In accordance with various embodiments, a light source 124 may be located proximate the camera 108. The light source 124 may be aimed in the same general direction of the camera 108 to emit light on objects that are recorded, via the image sensor 110, by the camera.

The light source 124 may include one or more lights, such as a first light 124(1) and a second light 124(2), although any number of lights may be used. The light source 124 can be each composed of one or more visible-spectrum or non-visible-spectrum (infrared, ultraviolet) light sources, such as light emitting diodes (LEDs) and so forth. In the case of visible spectrum LEDs, one or more primary color LEDs can be used to help distinguish the LEDs from other objects in a scene. Other types of light sources may also be used, which may include, without limitation, incandescent lights, halogen lights, fluorescent lights, carbon arc lights, discharge lights, and so forth.

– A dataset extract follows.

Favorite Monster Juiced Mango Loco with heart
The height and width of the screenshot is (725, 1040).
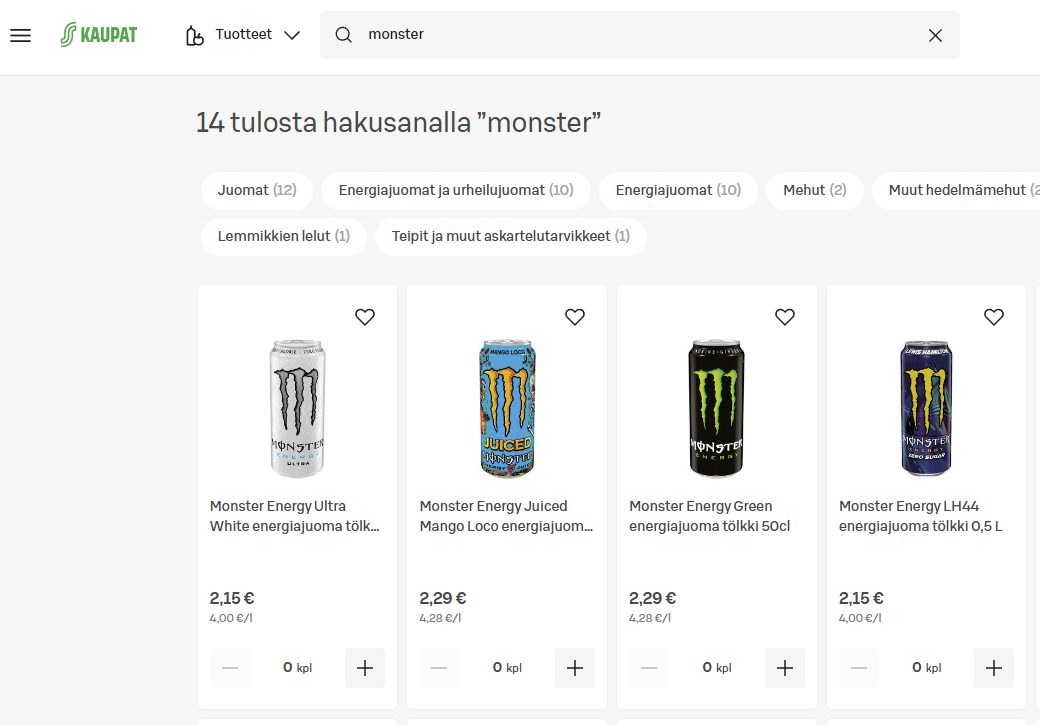click(x=575, y=317)
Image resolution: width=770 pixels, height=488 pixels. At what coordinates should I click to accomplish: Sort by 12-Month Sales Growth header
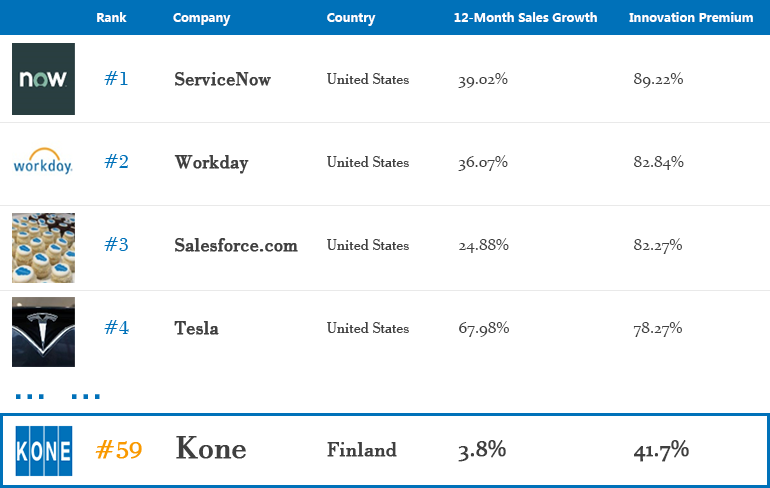[x=525, y=18]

In operation, when the light source 124 is directed at the reference element array 114, the retroreflectors of the reference elements 114(1), 114(2), and 114(3) may reflect light from the light source back to the camera 108 for capture on the image sensor 110. The image sensor 110 may receive the light that is reflected back toward the camera 108 from the reference elements 114(1), 114(2), and 114(3), which may form a received arrangement as will be discussed in more detail in FIGS. 2-7.

In various embodiments, the camera 108 captures image information of the reference element array 114. The image information provides a depiction of the reference elements 114(1), 114(2) and 114(3) (or at least part thereof). To function in this manner, the camera 108 can be positioned so that the operational range 118 (the camera's field of view) encompasses at least part of, and preferably all of, the reference element array 114 when a user is expected to be operating the user-manipulated device 102 to interact with computing device 104 (or an application run by the computing device 104).

The image sensor 110 may be any suitable imaging device that converts a visual image to an electric signal. It may be an array of charge-coupled devices (CCD) or CMOS sensors such as active pixel sensors. The image sensor 110 may be a color image sensor or black and white image sensor, or may be adapted for infrared light. Various color separation mechanisms, including Bayer algorithm, may be used if a color sensor is used.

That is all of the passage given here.